Steinerized Spanning Trees: Consider a set of points $P$ in a Euclidean plane and a fixed positive distance $R$. A steinerized spanning tree places Steiner points on edges to fracture them into pieces of length at most $R$. The spanning tree that requires the absolute minimum number of Steiner points is always obtained from the MST. Let $n_s(T)$ denote the minimum number of Steiner points to partition tree $T$. Leveraging the same $\sigma$ mapping property, we know $n_s(e) \ge n_s(\sigma(e))$. Integrating this over the whole tree gives $n_s(T) = \sum_{e \in E(T)} n_s(e) \ge \sum_{e \in E(T)} n_s(\sigma(e)) = n_s(T^*)$.
Alpha-Power Minimization: For a graph $G=(V,E)$ with edge weights $w: E \to \mathbb{R}^+$, the spanning tree $T$ that minimizes $\sum_{e \in E(T)} ||e||^\alpha$ for any fixed $\alpha > 0$ is precisely the minimum spanning tree. Once again, since the mapping maintains $||e|| \ge ||\sigma(e)||$, applying the power of $\alpha$ preserves the inequality, dictating that $cost(T) = \sum_{e \in E(T)} ||e||^\alpha \ge \sum_{e \in E(T)} ||\sigma(e)||^\alpha = cost(T^*)$.
While the Local Ratio Theorem and the $\sigma$-mapping rely on different mathematical engines, they share a profound, unifying philosophy: proving global optimality through localized, undeniable inequalities.

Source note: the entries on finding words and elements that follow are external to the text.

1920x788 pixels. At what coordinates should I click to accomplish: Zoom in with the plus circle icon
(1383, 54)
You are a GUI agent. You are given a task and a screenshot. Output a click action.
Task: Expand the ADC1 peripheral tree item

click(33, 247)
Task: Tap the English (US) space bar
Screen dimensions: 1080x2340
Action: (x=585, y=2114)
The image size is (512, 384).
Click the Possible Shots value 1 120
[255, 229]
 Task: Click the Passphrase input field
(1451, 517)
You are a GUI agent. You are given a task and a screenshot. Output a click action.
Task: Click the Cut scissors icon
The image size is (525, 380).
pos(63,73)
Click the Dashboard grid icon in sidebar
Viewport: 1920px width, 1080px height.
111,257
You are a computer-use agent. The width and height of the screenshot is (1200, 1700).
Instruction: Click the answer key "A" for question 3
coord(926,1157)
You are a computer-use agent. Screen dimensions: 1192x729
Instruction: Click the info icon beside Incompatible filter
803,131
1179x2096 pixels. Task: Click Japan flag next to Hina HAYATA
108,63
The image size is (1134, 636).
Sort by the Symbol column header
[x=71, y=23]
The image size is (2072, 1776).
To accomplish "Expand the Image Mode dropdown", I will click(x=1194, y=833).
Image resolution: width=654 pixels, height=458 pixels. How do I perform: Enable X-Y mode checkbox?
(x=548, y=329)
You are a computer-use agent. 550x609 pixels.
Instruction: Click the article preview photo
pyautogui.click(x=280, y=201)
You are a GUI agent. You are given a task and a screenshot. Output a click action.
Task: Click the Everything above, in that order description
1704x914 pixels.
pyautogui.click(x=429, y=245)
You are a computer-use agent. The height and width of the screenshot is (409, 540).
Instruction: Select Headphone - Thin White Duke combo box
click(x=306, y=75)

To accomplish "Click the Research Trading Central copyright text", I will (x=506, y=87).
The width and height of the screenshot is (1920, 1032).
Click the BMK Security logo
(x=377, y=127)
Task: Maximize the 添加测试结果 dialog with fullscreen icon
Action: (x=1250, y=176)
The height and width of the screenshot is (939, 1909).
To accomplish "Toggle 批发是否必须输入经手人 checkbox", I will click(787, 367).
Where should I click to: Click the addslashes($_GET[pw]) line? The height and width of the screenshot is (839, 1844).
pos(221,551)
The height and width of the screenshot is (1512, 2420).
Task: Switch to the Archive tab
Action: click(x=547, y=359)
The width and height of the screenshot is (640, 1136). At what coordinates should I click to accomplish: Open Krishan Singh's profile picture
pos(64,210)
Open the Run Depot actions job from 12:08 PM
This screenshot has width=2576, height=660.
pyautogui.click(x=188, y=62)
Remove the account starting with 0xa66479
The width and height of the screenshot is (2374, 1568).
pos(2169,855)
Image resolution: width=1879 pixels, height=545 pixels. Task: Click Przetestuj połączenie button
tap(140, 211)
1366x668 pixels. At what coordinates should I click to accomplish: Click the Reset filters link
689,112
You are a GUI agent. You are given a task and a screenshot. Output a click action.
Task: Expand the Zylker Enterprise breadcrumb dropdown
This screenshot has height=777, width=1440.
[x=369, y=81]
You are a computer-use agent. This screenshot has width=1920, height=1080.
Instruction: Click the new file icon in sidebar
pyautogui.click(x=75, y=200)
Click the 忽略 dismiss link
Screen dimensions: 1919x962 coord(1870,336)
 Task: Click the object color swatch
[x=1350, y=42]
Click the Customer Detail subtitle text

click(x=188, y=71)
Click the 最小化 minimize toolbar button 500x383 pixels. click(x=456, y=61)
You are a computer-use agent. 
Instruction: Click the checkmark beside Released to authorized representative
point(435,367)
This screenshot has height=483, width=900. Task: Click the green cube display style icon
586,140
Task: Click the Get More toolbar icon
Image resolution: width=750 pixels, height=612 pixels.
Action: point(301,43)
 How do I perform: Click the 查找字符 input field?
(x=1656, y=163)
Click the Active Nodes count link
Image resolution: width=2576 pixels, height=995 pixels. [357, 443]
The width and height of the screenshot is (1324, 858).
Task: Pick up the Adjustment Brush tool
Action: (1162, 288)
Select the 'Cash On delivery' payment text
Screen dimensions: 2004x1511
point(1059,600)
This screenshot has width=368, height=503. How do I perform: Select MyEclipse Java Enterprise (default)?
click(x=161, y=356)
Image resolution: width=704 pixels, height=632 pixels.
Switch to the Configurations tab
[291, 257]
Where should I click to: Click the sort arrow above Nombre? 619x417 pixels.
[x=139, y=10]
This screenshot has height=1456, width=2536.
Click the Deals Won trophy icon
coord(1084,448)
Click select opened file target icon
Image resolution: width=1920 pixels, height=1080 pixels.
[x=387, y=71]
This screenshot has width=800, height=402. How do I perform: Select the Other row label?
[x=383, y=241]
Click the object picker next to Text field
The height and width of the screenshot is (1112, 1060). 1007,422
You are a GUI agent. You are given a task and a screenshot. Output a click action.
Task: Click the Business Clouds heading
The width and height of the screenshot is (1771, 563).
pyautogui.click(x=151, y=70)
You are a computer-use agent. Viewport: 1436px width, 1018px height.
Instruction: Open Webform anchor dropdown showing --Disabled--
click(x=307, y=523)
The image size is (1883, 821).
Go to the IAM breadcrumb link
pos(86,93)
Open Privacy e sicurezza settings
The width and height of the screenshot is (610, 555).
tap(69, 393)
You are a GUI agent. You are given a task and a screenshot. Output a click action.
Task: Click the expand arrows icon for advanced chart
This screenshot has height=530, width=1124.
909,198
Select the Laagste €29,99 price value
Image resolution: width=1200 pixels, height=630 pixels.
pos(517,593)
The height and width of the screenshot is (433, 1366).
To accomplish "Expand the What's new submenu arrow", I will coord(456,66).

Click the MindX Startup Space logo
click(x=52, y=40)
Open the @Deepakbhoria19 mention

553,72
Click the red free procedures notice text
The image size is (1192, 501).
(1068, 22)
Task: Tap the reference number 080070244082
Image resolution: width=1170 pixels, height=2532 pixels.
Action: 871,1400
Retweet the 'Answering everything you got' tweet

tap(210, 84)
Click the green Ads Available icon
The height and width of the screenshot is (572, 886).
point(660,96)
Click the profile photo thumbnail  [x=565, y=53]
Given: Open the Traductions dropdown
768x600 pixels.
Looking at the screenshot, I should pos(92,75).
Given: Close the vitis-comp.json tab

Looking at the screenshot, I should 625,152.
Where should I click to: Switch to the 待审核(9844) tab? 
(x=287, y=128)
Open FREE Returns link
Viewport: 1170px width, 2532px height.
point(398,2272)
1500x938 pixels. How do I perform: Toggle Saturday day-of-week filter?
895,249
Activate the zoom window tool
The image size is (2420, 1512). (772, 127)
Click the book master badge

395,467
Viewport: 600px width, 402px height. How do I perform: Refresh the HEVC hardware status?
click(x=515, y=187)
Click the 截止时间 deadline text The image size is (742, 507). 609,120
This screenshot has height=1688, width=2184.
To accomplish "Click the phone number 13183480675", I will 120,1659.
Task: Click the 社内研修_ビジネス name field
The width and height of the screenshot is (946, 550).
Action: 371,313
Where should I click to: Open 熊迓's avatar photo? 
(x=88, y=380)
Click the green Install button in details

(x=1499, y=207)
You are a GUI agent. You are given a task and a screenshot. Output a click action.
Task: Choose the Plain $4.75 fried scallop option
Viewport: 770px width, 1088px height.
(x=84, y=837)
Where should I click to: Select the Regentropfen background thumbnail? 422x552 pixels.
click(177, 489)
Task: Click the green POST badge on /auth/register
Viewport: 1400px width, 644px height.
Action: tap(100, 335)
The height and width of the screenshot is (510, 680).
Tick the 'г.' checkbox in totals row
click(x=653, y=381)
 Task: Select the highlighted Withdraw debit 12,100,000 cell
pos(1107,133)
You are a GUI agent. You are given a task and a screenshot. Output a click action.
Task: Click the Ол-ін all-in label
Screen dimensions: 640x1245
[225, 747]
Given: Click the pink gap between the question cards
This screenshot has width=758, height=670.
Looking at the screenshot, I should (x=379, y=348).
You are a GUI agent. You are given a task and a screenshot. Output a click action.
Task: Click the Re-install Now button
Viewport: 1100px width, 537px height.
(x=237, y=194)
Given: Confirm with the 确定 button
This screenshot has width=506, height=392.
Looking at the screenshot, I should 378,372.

In the Local Ratio Theorem, we simplify an optimization problem by slicing the cost function. We prove that a solution $x^*$ is globally better than $x$ by finding sub-functions where $w_1(x) \ge w_1(x^*)$ and $w_2(x) \ge w_2(x^*)$. We completely bypass the need to evaluate the entire complex cost landscape; if we win on every individual slice of the weight, we win globally.
The MST $\sigma$-mapping accomplishes the exact same goal, but it slices the solution structure instead of the weights. By using Hall's Marriage Theorem to orchestrate a perfect bipartite matching, we decompose the two massive, complex trees ($T$ and $T^*$) into distinct, one-to-one edge battles. Because $T^*$ is a matroid basis, it is mathematically guaranteed to win or tie every single localized edge battle ($||e|| \ge ||\sigma(e)||$).
Just as Local Ratio algorithms sum their trivial sub-functions to guarantee a global minimum ($w_1 + w_2$), the MST proofs simply sum these localized edge battles. Whether we are summing standard weights, counting Steiner points, or applying non-linear $\alpha$-powers, the algebraic logic is identical: if you never lose a local, one-to-one comparison, you cannot possibly lose globally.